▸ TASK DIRECTIONS: Write out the lines of data below, starting with the line that contains "Where should I" and continuing through the line that contains "tap(259, 82)", with both of those lines included.

▸ DATA ROWS:

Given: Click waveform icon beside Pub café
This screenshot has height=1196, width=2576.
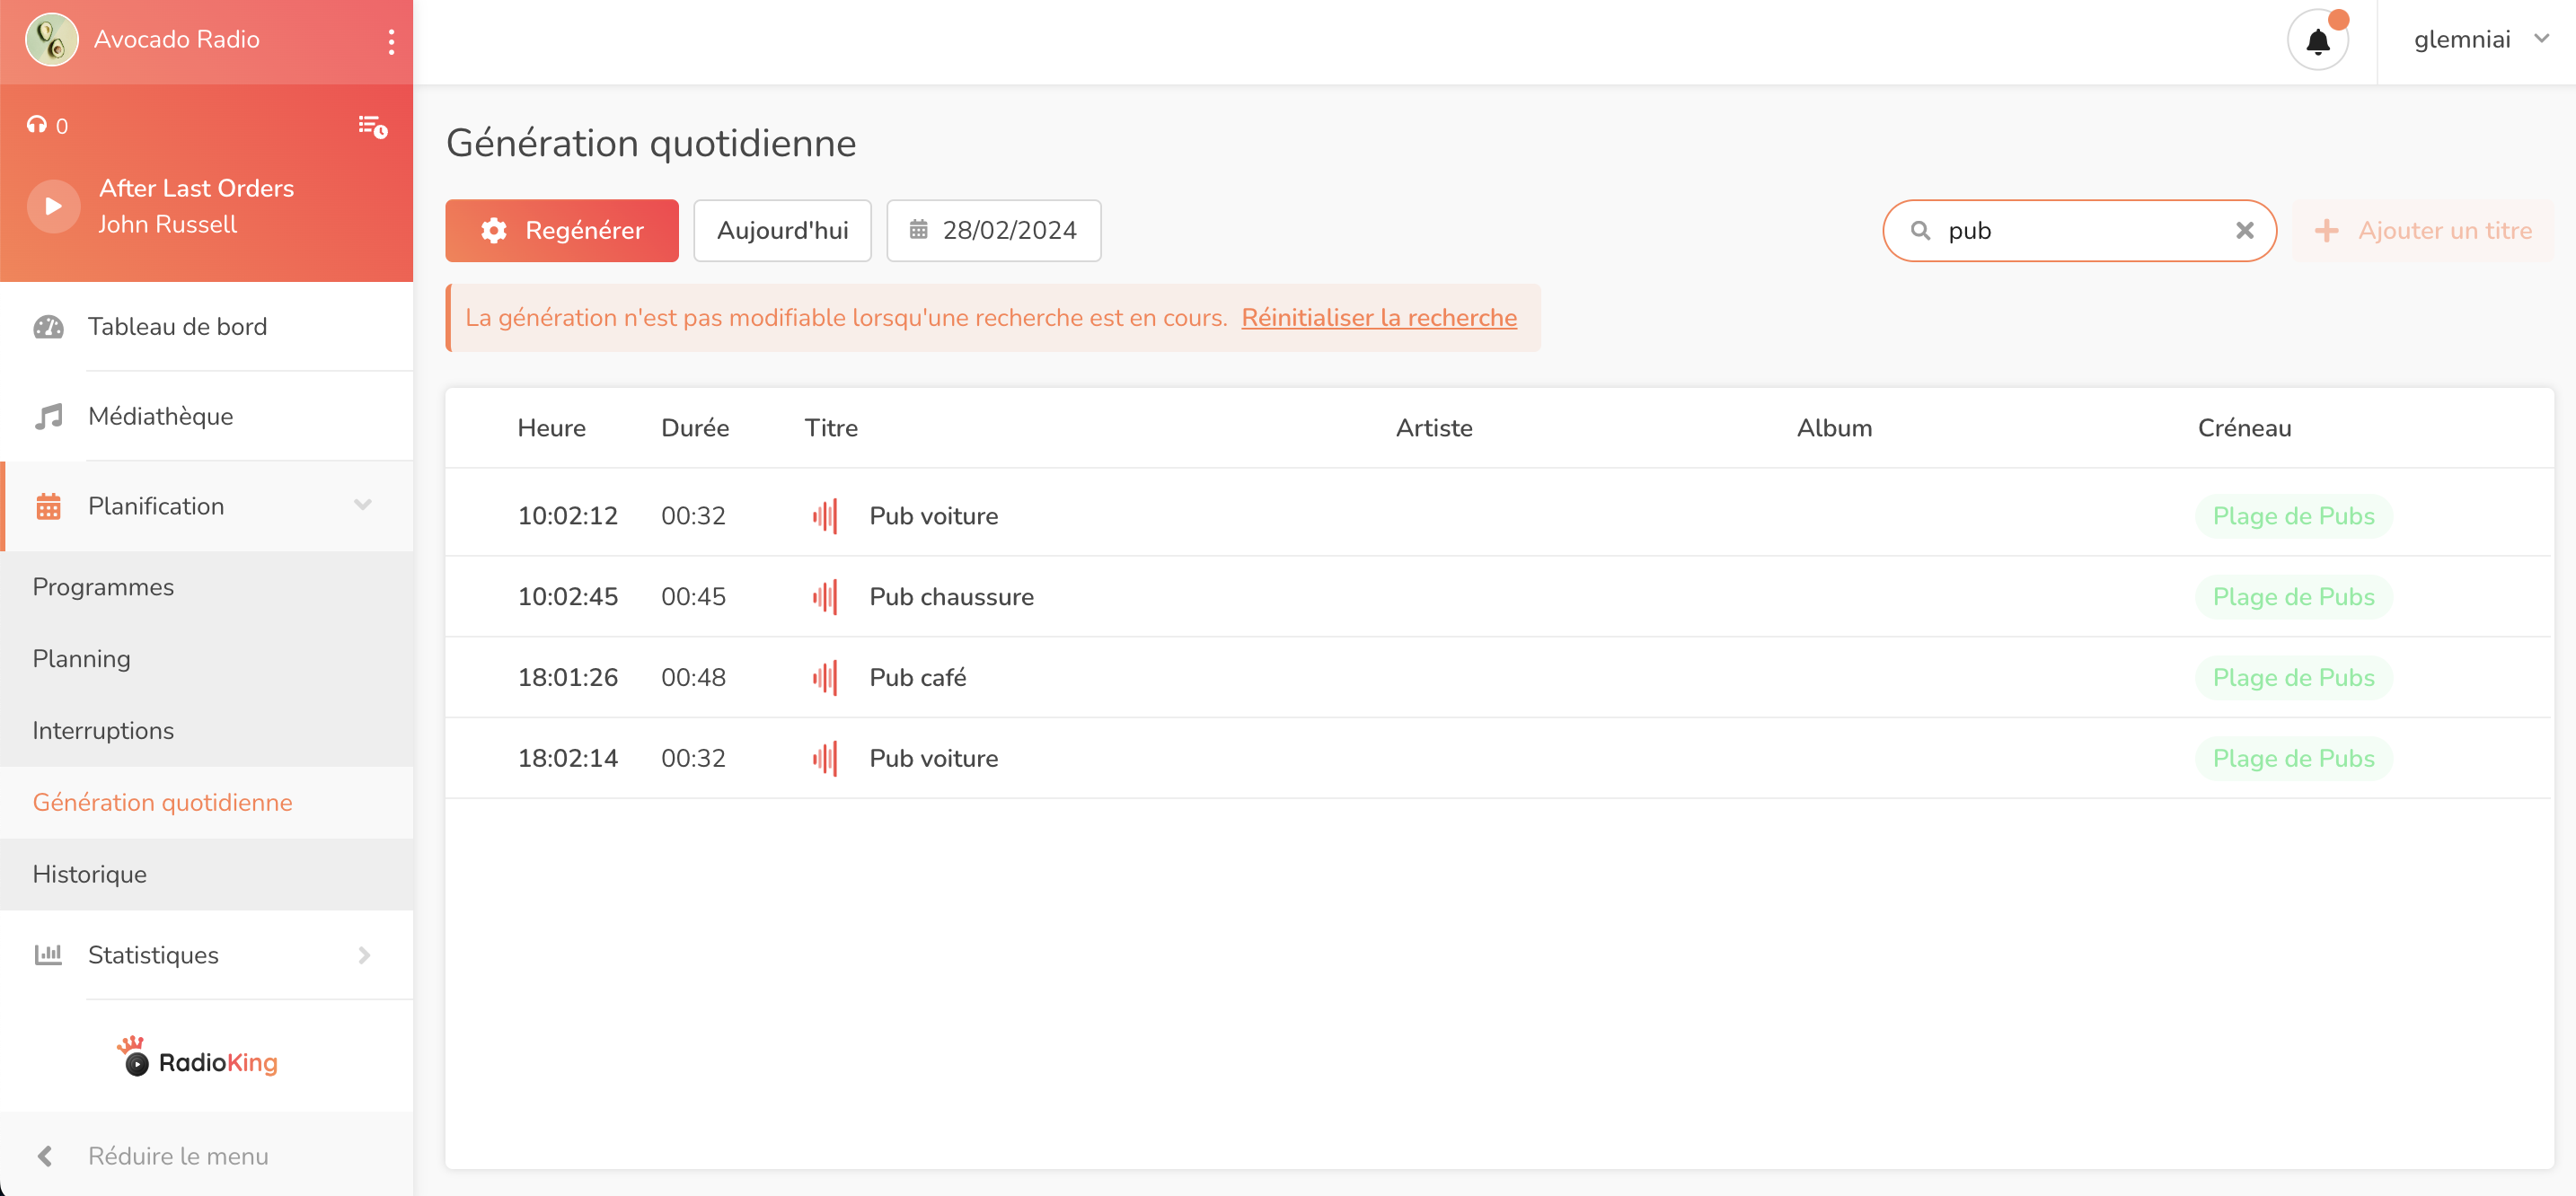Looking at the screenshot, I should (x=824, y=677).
* * *
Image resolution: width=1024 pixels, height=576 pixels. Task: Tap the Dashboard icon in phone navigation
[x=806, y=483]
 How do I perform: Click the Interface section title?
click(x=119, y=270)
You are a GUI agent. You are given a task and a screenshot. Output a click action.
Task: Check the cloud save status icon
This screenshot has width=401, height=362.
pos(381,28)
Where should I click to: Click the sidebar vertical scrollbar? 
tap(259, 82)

▸ CORRECT ANSWER:
Where should I click to: Click the sidebar vertical scrollbar? 
tap(259, 82)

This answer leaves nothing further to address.